The painful lesson that both the British occupying forces and the Zionist revolutionaries are destined to learn is that cynicism is unsustainable. Any reasonably intelligent person can formulate an academic argument for why it’s acceptable to briefly suspend one’s morals and use violent tactics for a good cause. Police can claim that law and order is a sufficient societal good to justify the violation of a few individuals’ rights, while revolutionaries can spout platitudes about violence being the only voice of the unheard in a broken system. But while both takes might be correct in a narrow context that omits inconvenient information, they miss the fact that our sense of self is ultimately shaped by our actions. The process of committing acts of violence, even strategic ones, ultimately turns us into violent people. Winterbottom takes every opportunity to show us how making exceptions to our principles in extreme circumstances eventually gives way to the abandonment of those principles.
“Shoshana” begins as a sprawling tableau of Britain’s occupation of Palestine, introducing us to an array of soldiers, rebels, poets, bombers, policemen, moguls, and political figures. For the first hour or so, it seems like a confusing choice to name the film after a single character. But Winterbottom gradually narrows his focus to the relationship between Tom and Shoshana before eventually shining the sole spotlight on his eponymous tragic heroine.

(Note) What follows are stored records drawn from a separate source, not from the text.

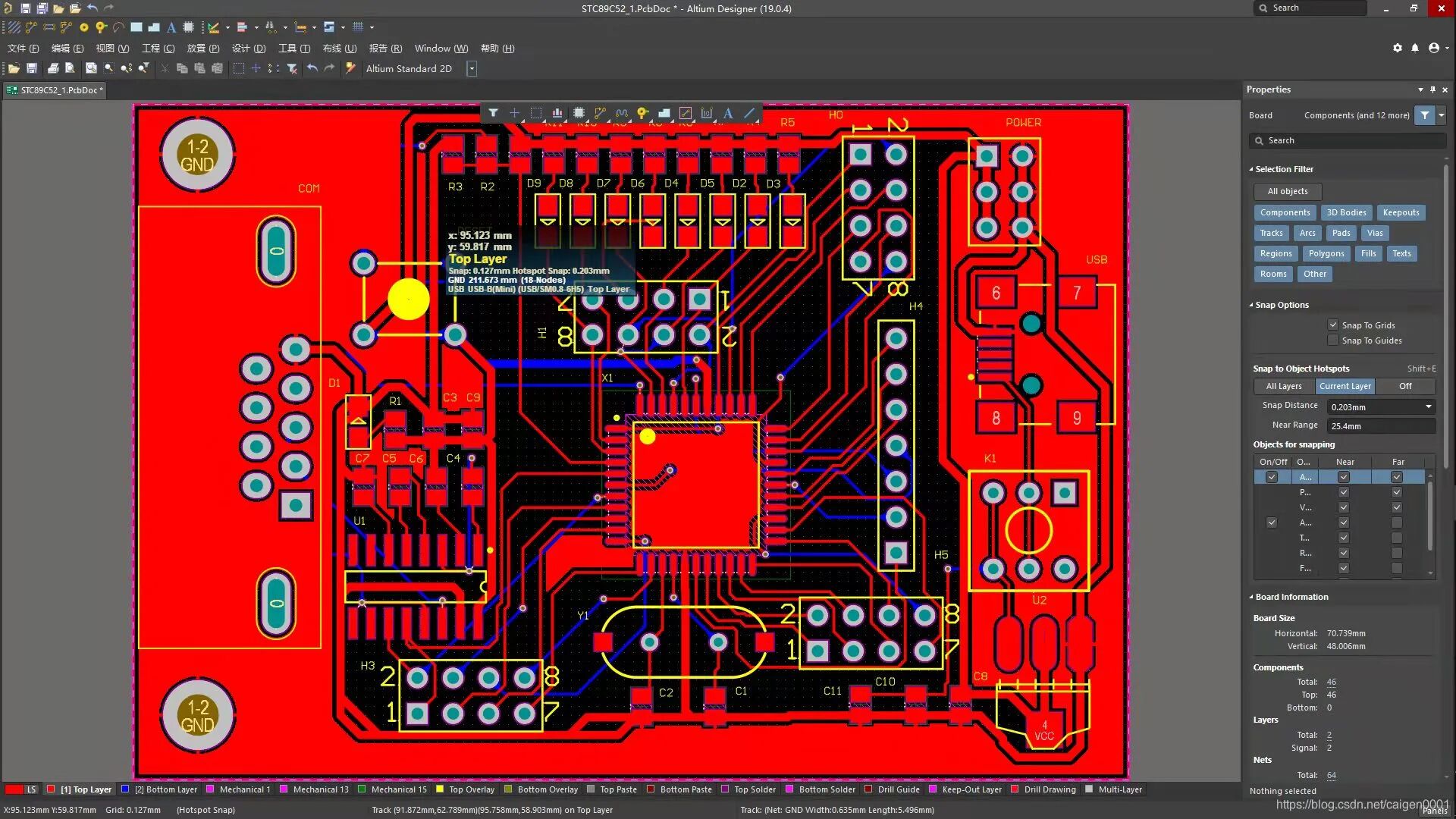Click the place component chip icon
The width and height of the screenshot is (1456, 819).
(x=579, y=114)
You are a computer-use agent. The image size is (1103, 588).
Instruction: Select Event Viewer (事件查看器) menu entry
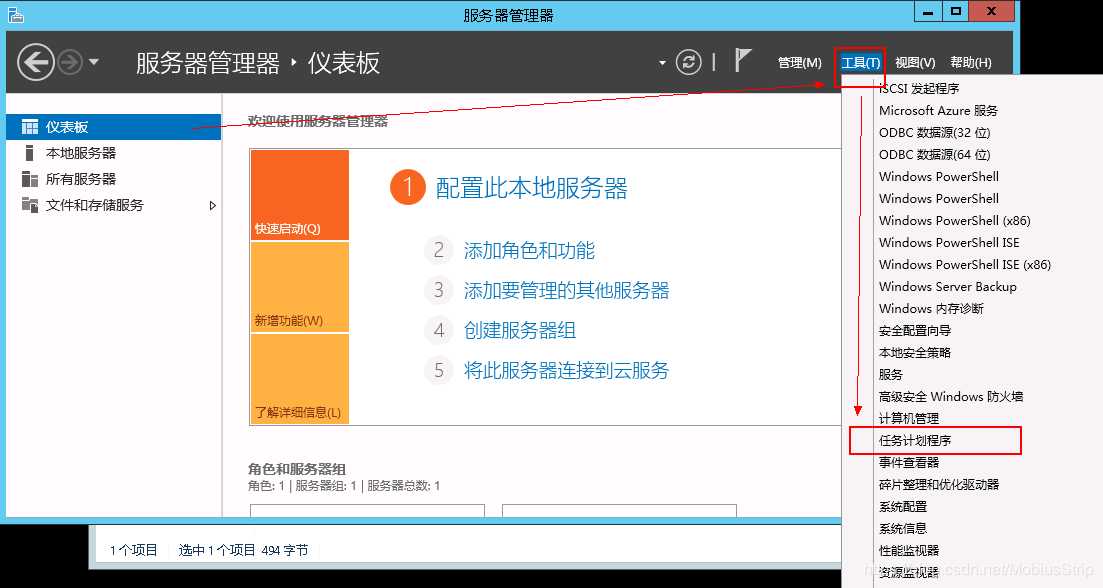point(909,462)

Shoshana never feels the lust for blood that animates so many of her contemporaries, but she’s still forced to watch the ensuing violence from a front row seat until she becomes a shell of her former self. The utter dereliction of her soul that Winterbottom forces us to watch for two hours is the most convincing evidence for his film’s defining idea: the nationalistic and idealogical disputes that make us hate each other come at a price that nobody can afford.
Christian Zilko, IndieWire, September 8th 2023.